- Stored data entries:
────

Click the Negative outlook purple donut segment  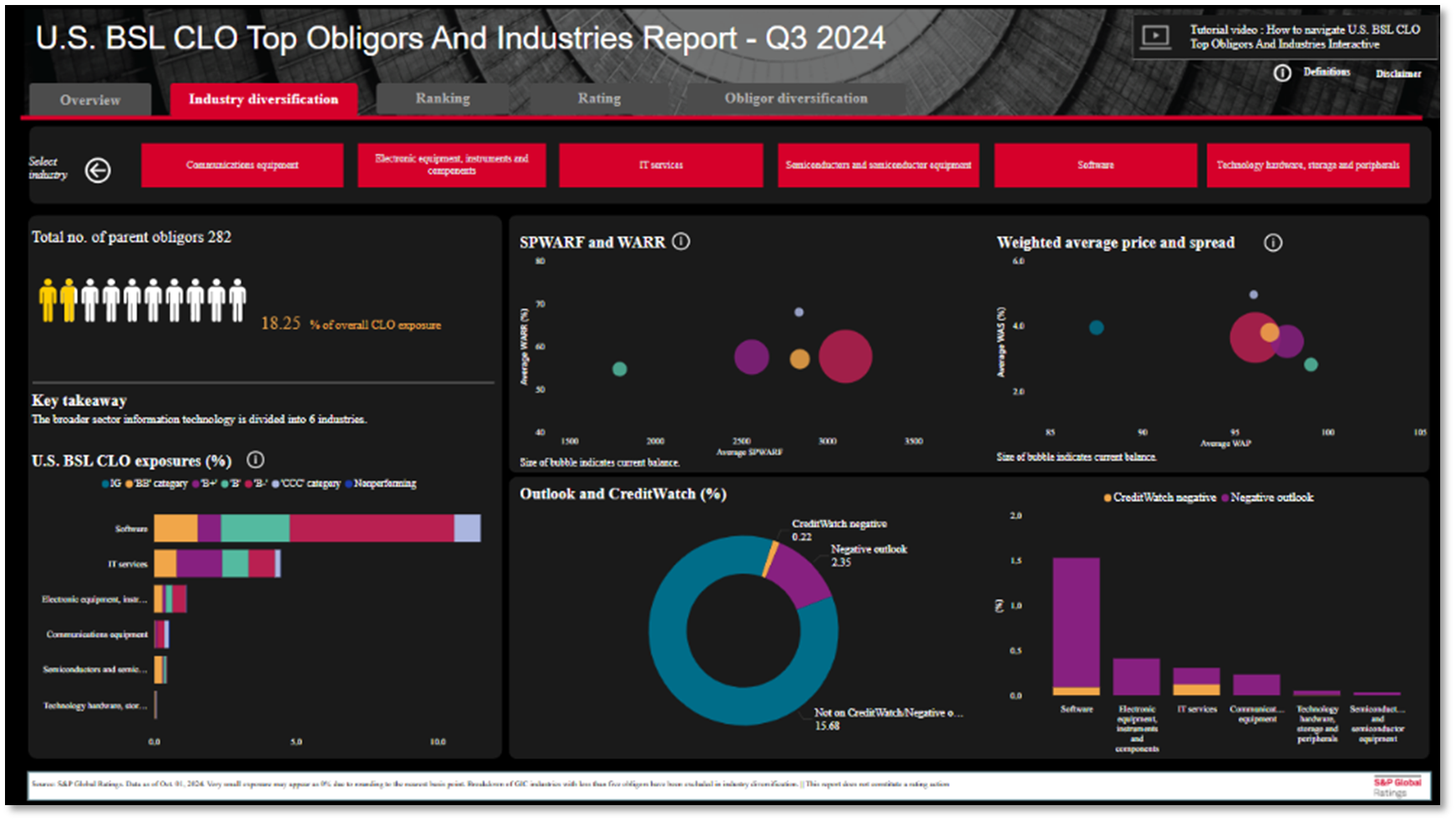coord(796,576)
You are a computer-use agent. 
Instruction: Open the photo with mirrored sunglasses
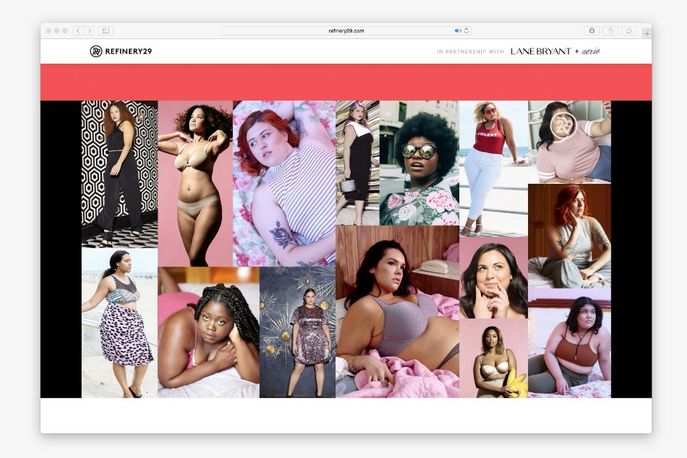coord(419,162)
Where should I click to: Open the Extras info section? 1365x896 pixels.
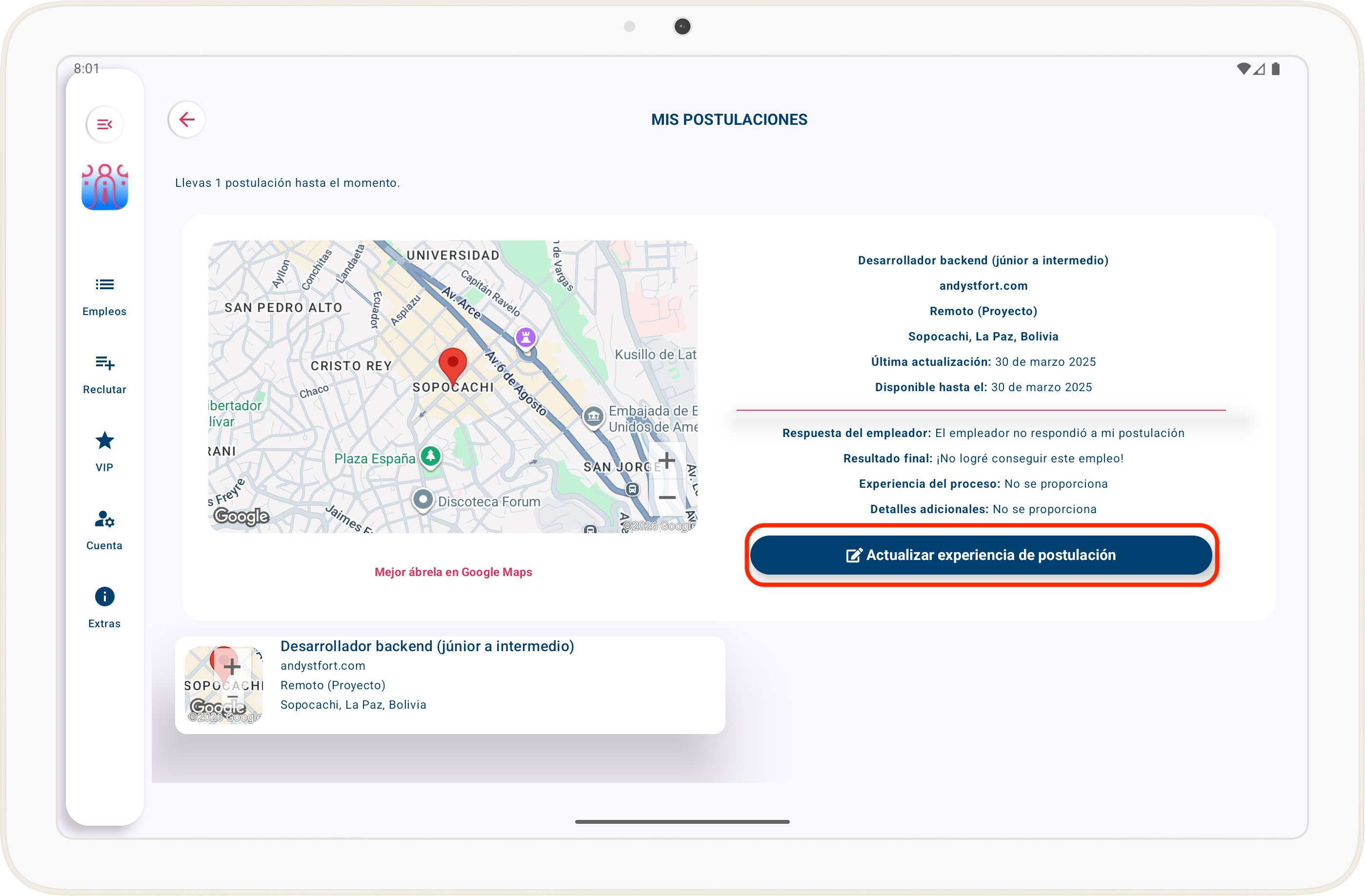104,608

────

- Brief: Rewrite the material from the line containing "Where should I" through the end of the material, both ends included and the requests kept, adding 146 to every number in the answer coordinates. Leave the pictures out of your answer.

- Correct response:
Where should I click to: Open the Extras info section? 1365x896 pixels.
250,754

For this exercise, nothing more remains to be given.